- Baro Location within Nigeria
- Coordinates: 8°35′N 6°25′E﻿ / ﻿8.583°N 6.417°E
- Country: Nigeria
- State: Niger State
- LGA: Agaie
- Established: 1912
- Elevation: 118 m (387 ft)

Population
- • Total: 6,059

= Baro, Nigeria =

Baro is a small port town on the Niger in present Niger State (central Nigeria).

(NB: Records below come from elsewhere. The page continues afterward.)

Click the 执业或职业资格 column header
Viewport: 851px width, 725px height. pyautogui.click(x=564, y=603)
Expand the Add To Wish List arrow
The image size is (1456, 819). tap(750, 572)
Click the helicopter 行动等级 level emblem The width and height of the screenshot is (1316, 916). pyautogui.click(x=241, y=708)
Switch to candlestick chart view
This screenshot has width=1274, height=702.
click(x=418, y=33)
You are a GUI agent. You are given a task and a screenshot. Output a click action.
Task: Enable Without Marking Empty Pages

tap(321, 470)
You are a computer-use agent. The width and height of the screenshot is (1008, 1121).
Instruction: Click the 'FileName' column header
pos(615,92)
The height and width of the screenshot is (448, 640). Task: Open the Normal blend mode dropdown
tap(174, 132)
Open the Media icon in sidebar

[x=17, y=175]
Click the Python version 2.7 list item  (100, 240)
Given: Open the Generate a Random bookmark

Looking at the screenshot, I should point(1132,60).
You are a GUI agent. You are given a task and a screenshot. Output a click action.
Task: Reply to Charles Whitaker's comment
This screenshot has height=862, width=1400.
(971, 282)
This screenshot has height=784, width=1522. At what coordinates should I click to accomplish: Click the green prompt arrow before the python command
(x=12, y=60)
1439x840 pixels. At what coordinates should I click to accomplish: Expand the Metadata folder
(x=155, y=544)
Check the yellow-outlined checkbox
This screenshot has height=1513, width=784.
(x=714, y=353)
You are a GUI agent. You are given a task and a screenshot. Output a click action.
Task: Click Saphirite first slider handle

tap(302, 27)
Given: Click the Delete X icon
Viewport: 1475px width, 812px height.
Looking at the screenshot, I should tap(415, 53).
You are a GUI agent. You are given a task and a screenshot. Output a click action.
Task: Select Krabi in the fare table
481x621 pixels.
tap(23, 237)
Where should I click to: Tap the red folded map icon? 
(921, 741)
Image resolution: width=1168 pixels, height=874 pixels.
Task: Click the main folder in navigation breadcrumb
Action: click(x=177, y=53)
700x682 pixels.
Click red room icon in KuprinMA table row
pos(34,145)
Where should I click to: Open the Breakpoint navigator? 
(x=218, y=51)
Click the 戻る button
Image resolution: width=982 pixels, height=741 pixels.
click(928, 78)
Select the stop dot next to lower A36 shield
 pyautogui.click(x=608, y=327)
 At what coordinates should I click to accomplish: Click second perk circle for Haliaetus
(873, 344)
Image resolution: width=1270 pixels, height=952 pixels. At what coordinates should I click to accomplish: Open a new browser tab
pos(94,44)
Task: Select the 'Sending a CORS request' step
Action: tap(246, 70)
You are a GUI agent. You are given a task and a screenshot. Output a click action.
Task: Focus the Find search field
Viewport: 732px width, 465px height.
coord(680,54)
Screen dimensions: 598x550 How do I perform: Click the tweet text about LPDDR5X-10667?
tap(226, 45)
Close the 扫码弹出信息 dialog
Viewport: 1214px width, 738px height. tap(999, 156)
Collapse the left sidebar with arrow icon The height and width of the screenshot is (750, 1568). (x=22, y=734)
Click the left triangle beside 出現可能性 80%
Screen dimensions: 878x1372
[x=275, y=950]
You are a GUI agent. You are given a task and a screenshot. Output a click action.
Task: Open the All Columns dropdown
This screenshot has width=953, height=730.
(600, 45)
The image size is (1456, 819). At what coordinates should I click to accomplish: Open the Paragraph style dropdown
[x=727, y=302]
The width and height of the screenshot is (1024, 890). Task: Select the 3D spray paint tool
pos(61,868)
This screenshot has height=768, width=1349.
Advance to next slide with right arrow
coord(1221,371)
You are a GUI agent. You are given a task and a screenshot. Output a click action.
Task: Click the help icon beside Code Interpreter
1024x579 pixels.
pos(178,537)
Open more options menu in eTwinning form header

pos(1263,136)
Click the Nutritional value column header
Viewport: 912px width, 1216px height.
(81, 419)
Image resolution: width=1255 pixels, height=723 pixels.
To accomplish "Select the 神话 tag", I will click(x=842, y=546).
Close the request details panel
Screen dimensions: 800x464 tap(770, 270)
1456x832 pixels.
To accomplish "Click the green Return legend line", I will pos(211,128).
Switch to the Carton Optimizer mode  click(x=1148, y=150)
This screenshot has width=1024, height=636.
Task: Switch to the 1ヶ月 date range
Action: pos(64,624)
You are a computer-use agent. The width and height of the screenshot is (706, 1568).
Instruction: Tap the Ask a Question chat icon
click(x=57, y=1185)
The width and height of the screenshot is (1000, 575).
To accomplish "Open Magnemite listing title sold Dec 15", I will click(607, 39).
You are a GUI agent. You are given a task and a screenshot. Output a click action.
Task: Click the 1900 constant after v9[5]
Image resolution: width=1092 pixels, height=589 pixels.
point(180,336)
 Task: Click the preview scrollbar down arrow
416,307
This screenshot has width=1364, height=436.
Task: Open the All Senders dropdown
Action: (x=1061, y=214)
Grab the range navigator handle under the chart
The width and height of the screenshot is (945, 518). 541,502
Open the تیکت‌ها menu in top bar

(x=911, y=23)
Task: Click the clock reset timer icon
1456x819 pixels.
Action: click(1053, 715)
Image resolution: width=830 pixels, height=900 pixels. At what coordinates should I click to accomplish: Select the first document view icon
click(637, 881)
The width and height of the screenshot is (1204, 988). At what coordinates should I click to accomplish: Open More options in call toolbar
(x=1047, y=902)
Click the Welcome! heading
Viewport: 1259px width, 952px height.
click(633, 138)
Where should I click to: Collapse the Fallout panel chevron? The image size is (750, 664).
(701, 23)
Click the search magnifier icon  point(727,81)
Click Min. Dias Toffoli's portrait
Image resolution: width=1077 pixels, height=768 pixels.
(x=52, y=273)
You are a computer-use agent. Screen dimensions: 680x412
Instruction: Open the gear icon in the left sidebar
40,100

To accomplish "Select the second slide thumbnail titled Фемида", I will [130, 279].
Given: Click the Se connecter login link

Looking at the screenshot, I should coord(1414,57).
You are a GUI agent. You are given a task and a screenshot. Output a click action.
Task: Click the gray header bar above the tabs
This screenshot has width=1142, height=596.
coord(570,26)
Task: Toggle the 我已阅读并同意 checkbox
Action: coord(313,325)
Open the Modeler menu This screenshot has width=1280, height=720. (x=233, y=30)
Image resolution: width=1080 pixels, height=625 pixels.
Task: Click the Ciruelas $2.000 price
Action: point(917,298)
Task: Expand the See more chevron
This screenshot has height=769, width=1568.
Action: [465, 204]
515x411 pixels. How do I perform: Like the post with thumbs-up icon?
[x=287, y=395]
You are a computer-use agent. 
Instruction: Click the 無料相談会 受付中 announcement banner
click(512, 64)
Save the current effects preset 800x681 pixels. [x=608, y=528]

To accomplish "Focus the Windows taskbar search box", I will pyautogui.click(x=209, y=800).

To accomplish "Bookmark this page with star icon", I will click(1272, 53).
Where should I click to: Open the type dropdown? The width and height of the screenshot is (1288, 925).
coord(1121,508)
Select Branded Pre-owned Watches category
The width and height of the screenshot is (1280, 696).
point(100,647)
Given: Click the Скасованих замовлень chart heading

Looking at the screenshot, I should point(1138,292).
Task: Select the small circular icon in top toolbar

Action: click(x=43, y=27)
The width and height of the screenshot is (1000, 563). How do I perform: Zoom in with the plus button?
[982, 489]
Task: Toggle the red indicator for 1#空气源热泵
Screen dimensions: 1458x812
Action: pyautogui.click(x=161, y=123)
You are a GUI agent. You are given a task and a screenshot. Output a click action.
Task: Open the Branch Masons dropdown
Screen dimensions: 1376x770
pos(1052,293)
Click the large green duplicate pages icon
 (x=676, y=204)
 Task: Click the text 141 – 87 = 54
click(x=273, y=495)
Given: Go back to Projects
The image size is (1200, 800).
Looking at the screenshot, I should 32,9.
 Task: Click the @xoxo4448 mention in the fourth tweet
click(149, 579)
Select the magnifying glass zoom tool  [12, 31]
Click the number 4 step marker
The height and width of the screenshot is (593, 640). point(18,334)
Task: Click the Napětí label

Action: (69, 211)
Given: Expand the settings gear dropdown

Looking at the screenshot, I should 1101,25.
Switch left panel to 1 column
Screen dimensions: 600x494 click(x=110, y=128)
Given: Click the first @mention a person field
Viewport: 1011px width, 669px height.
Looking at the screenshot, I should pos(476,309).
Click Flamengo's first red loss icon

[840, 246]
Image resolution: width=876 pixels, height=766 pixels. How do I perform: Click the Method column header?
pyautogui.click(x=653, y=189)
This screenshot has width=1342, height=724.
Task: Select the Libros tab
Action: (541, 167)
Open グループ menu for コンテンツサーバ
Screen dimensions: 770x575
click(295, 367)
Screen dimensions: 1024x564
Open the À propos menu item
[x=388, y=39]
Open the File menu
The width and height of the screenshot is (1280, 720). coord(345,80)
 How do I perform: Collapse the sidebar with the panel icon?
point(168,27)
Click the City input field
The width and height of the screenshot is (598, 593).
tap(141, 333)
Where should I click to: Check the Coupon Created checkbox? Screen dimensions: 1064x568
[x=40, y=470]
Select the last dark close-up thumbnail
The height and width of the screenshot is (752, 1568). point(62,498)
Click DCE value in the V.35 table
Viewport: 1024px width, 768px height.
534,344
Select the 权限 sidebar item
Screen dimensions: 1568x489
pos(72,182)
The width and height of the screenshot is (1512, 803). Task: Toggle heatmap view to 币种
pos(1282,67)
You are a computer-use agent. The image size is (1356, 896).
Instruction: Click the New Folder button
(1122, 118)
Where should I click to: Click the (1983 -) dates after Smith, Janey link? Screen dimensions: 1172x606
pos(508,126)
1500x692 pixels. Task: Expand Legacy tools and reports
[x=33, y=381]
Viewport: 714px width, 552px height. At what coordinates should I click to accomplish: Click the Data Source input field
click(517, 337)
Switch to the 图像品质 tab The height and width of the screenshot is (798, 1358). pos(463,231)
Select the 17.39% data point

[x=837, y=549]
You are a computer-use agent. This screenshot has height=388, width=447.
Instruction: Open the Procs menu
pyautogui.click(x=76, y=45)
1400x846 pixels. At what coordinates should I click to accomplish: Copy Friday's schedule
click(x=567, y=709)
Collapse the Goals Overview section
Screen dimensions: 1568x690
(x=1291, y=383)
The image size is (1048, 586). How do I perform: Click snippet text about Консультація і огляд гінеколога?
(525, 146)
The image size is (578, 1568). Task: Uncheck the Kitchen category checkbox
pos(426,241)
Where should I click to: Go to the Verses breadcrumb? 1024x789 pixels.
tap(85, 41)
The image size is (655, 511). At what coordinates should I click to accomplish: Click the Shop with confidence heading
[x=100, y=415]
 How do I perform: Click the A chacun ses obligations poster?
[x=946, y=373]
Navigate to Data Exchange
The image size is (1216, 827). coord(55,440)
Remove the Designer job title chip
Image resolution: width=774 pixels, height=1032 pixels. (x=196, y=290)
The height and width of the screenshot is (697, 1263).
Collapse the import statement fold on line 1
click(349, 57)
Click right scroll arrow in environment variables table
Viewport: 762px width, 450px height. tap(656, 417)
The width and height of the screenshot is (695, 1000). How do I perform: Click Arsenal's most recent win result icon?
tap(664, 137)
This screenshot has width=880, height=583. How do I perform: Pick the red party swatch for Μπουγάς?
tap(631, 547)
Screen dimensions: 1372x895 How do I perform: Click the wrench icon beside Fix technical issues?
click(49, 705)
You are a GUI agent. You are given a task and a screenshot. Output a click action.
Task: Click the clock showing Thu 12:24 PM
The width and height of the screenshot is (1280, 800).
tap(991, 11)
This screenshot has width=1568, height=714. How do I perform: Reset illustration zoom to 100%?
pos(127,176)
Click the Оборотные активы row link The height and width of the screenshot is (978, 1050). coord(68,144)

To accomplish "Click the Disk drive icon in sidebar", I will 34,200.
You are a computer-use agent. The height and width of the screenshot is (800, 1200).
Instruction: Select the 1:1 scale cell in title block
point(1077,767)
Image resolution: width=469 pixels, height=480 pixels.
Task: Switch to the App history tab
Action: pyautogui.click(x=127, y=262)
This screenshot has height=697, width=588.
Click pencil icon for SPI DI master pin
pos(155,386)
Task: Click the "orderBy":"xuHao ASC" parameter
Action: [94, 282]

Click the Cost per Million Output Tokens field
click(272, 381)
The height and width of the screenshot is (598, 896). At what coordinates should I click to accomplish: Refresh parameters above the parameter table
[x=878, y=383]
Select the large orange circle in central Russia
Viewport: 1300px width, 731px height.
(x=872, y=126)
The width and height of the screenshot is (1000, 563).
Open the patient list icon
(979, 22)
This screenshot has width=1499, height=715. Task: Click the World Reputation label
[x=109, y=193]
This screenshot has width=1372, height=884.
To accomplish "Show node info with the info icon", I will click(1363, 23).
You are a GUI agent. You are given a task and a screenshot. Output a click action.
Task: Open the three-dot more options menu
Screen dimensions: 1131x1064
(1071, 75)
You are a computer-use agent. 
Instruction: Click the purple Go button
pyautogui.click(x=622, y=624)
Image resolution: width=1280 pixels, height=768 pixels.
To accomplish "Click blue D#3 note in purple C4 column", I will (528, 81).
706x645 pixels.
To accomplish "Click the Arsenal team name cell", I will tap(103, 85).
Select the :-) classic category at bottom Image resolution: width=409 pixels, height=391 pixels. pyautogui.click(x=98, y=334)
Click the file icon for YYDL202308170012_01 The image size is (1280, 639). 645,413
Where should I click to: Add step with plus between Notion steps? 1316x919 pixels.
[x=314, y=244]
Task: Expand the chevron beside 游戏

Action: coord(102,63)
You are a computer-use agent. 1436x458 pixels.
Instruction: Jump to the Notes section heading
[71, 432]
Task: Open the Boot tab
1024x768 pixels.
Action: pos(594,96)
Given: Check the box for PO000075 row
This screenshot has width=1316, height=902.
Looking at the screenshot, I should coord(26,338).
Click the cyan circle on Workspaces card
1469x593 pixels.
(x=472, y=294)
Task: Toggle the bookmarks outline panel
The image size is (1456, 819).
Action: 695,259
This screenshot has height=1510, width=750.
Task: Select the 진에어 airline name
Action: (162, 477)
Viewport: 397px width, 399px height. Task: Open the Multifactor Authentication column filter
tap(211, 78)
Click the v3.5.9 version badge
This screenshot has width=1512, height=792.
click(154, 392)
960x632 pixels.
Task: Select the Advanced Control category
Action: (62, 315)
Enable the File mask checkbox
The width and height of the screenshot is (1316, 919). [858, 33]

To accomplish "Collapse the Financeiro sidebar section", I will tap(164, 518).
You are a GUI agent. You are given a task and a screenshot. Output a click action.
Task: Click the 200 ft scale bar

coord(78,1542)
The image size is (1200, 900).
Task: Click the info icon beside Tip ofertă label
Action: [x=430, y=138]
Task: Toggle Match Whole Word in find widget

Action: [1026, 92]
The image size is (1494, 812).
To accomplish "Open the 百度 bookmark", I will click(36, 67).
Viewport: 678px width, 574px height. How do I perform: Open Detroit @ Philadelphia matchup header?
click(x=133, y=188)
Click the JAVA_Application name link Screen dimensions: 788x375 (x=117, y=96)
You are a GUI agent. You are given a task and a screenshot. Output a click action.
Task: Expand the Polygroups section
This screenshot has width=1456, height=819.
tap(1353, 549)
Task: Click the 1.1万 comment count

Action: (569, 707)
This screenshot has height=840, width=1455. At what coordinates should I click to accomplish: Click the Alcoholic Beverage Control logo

A crater on Mars has been named after Baro.

== Transport ==

Baro is also a railway town situated approximately 400 miles (650 km) up the Niger River at the limit of river navigation, subject to dredging. The railway terminal or station is on bar 0 (later corrupted to baro) which was the starting point of the Baro to Kano railway. The Baro to Kano railway was built by the Northern Nigerian Protectorate under Sir Fredrick Lugard from 1907 to 1911. The line was later amalgamated with the Lagos Government Railway built by the Lagos Colony (later Southern Nigerian Protectorate) to form one single national railway known as the Nigerian railway department in 1912.

== Climate conditions ==
Baro Port Town situated in Agai Local government area of Niger state experiences climate conditions influence by is geographic location. Baro experiences is rainy season between may and October and it cold season between the month of November and February. The annual approximately rainfall in Baro is 800 to 900 mm.